Supply the number of lines in the data below that hold "computer", and let that number be the whole answer.

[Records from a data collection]
▬▬▬
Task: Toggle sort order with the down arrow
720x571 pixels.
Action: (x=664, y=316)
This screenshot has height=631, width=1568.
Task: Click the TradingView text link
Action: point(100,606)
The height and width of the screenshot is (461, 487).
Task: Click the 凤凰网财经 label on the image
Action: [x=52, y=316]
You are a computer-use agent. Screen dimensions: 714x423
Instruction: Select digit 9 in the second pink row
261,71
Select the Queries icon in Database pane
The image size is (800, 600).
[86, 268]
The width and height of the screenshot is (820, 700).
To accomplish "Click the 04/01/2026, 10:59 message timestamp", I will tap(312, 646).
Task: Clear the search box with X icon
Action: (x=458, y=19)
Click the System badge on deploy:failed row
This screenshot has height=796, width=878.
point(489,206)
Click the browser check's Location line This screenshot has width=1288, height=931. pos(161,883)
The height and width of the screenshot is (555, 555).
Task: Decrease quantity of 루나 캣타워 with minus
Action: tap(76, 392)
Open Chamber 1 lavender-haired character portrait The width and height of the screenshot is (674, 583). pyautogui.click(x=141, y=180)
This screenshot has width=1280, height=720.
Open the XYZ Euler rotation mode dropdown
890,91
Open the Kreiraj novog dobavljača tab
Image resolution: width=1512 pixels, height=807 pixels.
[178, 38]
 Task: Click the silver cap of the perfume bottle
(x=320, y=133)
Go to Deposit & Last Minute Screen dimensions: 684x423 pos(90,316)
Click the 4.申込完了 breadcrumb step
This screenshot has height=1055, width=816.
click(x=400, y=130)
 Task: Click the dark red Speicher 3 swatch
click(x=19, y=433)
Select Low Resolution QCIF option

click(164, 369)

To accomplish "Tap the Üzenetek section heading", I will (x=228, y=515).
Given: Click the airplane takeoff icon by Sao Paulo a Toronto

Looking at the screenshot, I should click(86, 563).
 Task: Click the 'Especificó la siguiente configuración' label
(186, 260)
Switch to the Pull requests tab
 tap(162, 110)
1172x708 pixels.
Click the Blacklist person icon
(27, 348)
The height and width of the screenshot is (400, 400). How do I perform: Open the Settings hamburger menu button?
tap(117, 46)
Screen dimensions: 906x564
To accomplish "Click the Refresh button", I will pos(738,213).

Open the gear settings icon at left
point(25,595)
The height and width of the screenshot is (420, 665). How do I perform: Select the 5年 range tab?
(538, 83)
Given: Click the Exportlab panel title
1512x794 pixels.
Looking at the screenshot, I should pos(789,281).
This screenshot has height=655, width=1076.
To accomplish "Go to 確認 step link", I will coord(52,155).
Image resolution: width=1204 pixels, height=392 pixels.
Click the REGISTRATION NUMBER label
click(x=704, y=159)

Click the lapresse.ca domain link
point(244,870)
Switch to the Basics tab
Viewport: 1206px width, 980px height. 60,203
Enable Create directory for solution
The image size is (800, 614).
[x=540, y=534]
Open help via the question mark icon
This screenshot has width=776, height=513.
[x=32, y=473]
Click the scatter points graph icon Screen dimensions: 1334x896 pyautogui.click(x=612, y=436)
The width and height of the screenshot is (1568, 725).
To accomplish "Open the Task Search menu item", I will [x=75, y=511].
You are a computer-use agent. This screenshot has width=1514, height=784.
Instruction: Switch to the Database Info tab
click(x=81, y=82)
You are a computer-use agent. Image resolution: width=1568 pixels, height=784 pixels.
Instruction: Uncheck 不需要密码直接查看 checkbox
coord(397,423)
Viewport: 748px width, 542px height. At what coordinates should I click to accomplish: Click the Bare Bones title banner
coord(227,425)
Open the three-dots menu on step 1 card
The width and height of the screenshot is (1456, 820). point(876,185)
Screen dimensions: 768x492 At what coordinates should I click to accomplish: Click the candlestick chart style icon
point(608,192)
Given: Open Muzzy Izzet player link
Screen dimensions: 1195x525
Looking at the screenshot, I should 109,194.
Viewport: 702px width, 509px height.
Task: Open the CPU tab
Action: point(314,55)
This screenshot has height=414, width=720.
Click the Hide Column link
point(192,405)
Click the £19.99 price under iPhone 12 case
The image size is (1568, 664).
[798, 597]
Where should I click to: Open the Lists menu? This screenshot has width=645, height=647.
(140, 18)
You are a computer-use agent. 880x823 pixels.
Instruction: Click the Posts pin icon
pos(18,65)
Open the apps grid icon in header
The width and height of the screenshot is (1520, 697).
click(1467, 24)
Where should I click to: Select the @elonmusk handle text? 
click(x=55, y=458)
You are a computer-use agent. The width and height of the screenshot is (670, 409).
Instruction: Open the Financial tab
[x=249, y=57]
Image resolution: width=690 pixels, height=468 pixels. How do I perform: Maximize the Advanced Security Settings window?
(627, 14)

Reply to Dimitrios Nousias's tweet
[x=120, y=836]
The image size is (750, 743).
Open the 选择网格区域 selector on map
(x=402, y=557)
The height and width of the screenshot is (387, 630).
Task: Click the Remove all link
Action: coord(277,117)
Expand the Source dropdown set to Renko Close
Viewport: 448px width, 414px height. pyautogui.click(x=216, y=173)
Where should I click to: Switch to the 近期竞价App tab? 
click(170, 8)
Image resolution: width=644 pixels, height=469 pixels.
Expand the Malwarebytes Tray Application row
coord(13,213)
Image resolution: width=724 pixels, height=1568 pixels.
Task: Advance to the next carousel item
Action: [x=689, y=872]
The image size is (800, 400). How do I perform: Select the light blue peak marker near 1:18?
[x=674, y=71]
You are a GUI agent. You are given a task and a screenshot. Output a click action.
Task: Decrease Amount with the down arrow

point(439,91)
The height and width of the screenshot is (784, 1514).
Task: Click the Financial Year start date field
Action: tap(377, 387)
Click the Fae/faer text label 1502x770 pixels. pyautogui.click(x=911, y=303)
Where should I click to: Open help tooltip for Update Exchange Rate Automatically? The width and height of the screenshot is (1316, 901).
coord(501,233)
▬▬▬
(Response area) 5